[Ti] English & French word Counts [OT]

Paul Russell prussell at arc-software.com
Fri Sep 5 16:38:00 PDT 2003


>
>http://www.askoxford.com/asktheexperts/faq/aboutenglish/mostwords
>
>
>    Is it true that English has the most words of any language?
>
>This question is practically impossible to answer, for the reasons 
>set out in the answer to How many words are there in the English 
>language? 
><http://www.askoxford.com/asktheexperts/faq/aboutwords/numberwords> 
>However, it seems quite probable that English has more words than 
>most comparable world languages. The reason for this is historical. 
>English was originally a Germanic language, related to Dutch and 
>German, and it shares much of its grammar and basic vocabulary with 
>those languages. However, after the Norman Conquest in 1066 it was 
>hugely influenced by Norman French, which became the language of the 
>ruling class for a considerable period, and by Latin, which was the 
>language of scholarship and of the Church.
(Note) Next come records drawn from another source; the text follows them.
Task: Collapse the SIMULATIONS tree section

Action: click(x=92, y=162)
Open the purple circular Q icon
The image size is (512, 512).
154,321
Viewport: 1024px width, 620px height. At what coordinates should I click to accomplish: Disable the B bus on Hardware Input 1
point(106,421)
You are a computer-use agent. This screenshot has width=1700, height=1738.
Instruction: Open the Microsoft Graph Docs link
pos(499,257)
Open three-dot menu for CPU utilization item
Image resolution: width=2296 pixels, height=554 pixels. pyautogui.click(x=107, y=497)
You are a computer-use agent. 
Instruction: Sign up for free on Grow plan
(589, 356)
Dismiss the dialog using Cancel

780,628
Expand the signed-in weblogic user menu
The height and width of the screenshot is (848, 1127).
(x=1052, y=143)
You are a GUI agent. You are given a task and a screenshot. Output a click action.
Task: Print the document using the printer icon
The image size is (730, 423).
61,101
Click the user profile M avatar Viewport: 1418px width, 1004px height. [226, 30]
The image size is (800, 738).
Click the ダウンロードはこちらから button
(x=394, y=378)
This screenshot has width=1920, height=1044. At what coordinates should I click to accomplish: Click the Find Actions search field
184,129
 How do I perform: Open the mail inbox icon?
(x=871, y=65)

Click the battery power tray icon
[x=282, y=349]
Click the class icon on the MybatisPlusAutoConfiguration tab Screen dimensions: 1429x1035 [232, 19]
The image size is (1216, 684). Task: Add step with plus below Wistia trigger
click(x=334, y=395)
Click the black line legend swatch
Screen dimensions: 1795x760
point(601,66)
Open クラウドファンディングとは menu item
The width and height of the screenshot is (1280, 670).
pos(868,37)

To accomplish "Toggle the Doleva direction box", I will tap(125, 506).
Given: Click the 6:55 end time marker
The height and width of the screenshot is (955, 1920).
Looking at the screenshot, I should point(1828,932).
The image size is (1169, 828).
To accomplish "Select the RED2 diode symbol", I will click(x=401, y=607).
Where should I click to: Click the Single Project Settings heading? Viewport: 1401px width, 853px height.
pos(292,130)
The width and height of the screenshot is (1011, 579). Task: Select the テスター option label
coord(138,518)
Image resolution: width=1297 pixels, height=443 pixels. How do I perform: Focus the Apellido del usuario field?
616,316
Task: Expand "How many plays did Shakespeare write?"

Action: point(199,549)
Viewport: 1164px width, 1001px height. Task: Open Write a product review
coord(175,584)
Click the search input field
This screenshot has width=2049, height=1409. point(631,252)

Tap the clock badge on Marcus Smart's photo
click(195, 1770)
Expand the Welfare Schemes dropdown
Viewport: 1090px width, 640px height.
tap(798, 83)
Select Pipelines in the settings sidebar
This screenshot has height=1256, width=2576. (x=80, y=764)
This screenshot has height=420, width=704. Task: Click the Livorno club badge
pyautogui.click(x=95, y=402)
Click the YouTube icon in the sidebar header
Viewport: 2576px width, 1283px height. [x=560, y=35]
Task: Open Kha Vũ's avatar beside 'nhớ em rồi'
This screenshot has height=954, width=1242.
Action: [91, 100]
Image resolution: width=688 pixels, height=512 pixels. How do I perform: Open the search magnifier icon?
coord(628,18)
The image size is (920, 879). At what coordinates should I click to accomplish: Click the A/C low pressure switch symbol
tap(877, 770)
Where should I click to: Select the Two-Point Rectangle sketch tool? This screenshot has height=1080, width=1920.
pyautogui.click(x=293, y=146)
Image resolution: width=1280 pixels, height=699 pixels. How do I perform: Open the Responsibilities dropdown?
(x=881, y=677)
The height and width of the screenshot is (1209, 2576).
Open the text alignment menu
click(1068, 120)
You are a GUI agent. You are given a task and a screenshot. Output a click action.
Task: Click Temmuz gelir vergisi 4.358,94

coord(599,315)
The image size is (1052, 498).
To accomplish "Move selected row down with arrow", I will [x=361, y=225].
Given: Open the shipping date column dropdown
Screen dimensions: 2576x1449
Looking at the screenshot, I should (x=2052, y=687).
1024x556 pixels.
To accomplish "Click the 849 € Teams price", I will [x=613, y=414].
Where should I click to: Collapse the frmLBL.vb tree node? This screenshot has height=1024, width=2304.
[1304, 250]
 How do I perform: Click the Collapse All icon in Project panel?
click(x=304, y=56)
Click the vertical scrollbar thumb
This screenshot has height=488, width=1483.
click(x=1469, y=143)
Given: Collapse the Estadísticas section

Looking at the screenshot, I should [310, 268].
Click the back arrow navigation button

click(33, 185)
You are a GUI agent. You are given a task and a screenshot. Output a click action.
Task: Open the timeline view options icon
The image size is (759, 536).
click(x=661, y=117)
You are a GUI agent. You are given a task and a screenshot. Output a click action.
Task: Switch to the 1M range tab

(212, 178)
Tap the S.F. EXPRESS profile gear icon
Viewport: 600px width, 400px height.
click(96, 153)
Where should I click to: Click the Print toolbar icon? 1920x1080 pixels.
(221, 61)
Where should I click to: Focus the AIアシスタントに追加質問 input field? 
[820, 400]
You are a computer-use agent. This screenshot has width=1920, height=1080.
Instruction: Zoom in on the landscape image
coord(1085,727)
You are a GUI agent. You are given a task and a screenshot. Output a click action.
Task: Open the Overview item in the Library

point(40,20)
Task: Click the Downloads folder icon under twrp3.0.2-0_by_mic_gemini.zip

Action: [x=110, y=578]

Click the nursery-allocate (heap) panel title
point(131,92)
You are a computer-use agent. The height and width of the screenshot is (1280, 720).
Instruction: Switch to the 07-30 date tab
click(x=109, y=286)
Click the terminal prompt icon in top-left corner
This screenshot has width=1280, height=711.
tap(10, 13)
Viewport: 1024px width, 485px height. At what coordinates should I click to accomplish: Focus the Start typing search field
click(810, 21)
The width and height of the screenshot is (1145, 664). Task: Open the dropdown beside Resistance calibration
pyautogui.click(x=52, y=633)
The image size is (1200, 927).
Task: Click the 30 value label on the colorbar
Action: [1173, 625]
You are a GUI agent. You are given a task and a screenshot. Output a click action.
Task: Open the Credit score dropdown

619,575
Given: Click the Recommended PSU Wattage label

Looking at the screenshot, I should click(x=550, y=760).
Very large numbers of 
>French and Latin words entered the language. Consequently, English 
>has a much larger vocabulary than either the Germanic languages or 
>the members of the Romance language family to which French belongs. 
>English is also very ready to accommodate foreign words, and as it 
>has become an international language, it has absorbed vocabulary 
>from a large number of other sources. This does, of course, assume 
>that you ignore `agglutinative' languages such as Finnish, in which 
>words can be stuck together in long strings of indefinite length, 
>and which therefore have an almost infinite number of `words'.
>

It is important to note, however, that "American English" is a 
bastardised subset of the English language and Americans generally 
have a much smaller vocabulary than their English forebears.